▸ Tujuan latihan:
Tulis ulang semua baris dari item di bawah, termasuk permintaannya, dan skalakan setiap angka koordinat dalam jawaban dengan mengalikannya 1,75, lalu bulatkan ke bilangan bulat (angka setengah dibulatkan ke atas). Angka di dalam permintaan tetap seperti aslinya, dan gambarnya tidak usah dimasukkan.
-.-.-
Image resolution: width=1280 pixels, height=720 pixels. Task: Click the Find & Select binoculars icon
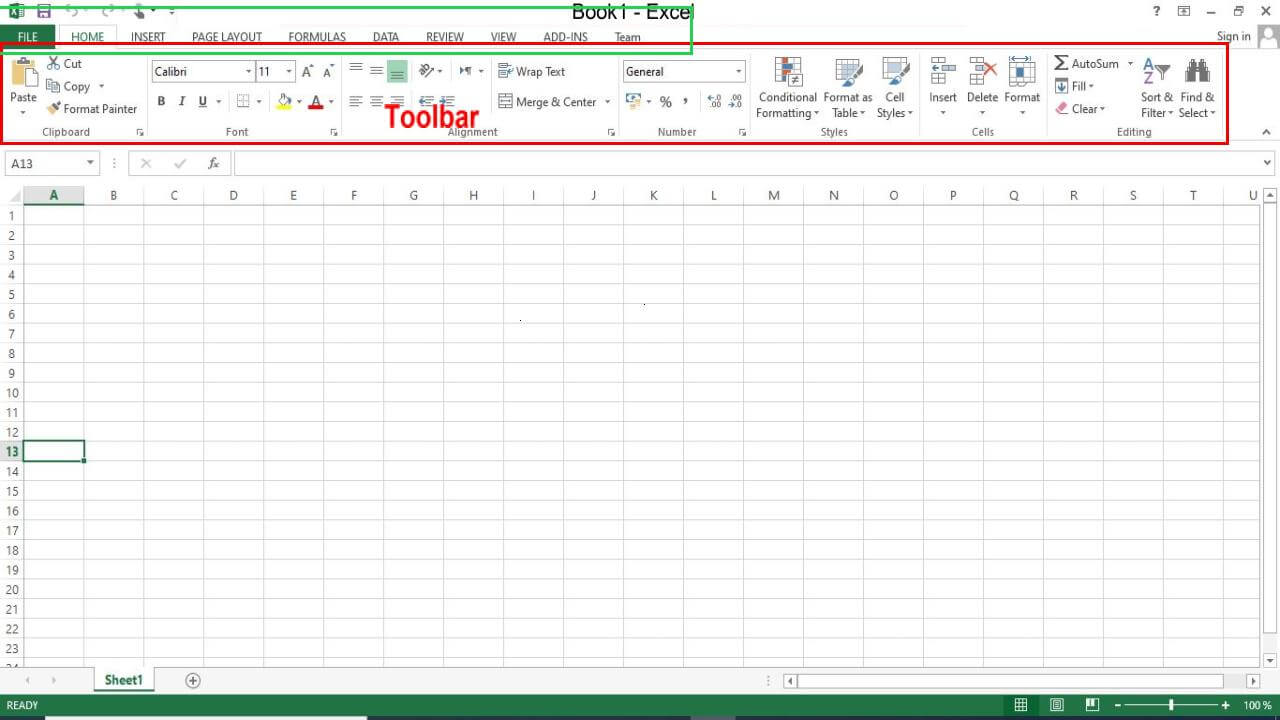point(1197,72)
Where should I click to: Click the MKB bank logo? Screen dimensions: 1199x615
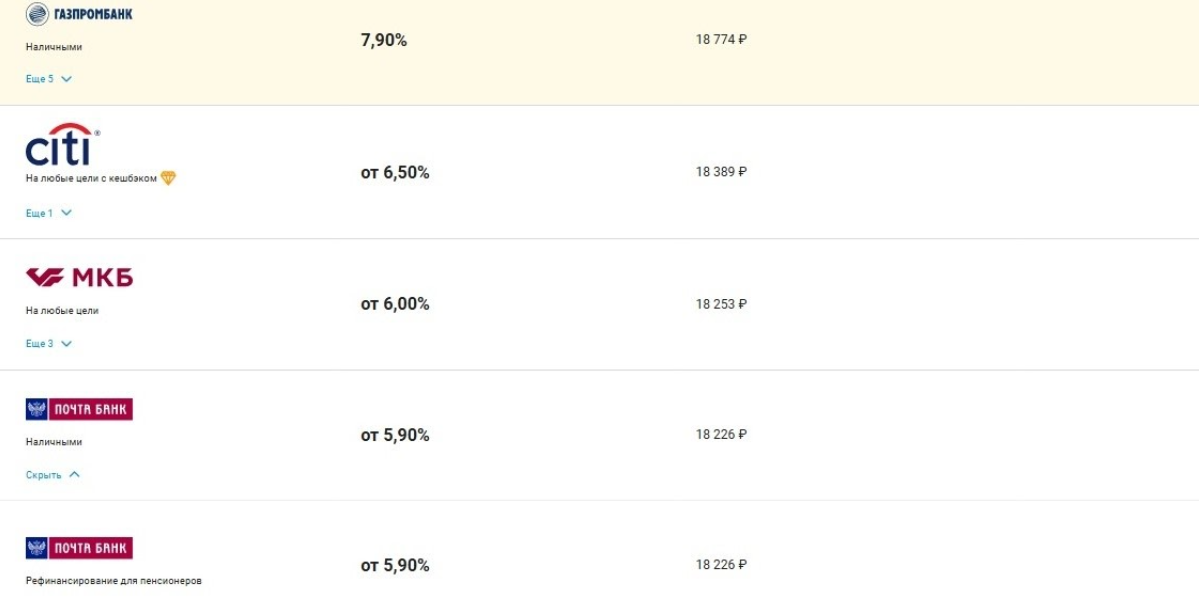[79, 277]
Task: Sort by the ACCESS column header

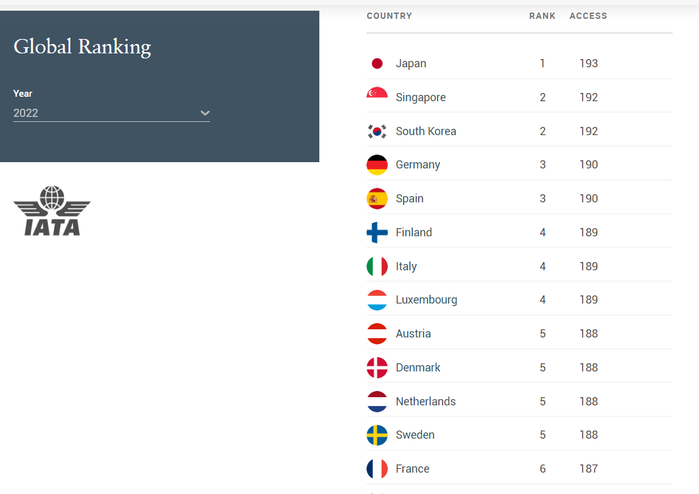Action: (x=588, y=16)
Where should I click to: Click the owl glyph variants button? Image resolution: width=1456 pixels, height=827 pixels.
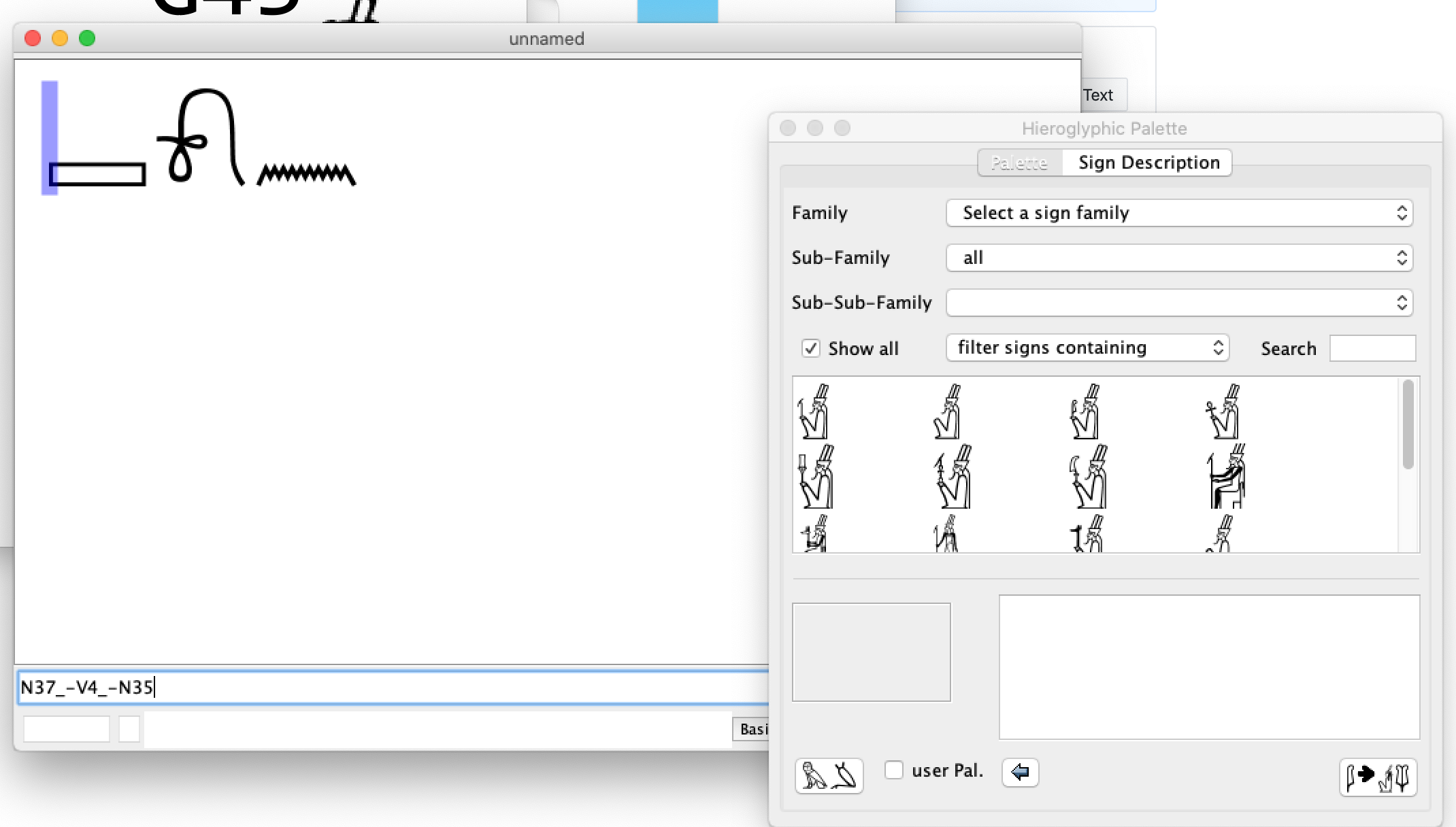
-.-.-
▸ Hasil latihan:
Image resolution: width=1280 pixels, height=720 pixels. Task: Click the Find & Select binoculars icon
point(2095,126)
Where should I click to: Click the MKB bank logo? Screen dimensions: 1199x615
[138, 485]
Task: Sort by the ACCESS column header

Action: (x=1029, y=28)
Where should I click to: Click the owl glyph variants button? Image resolution: width=1456 pixels, height=827 pixels.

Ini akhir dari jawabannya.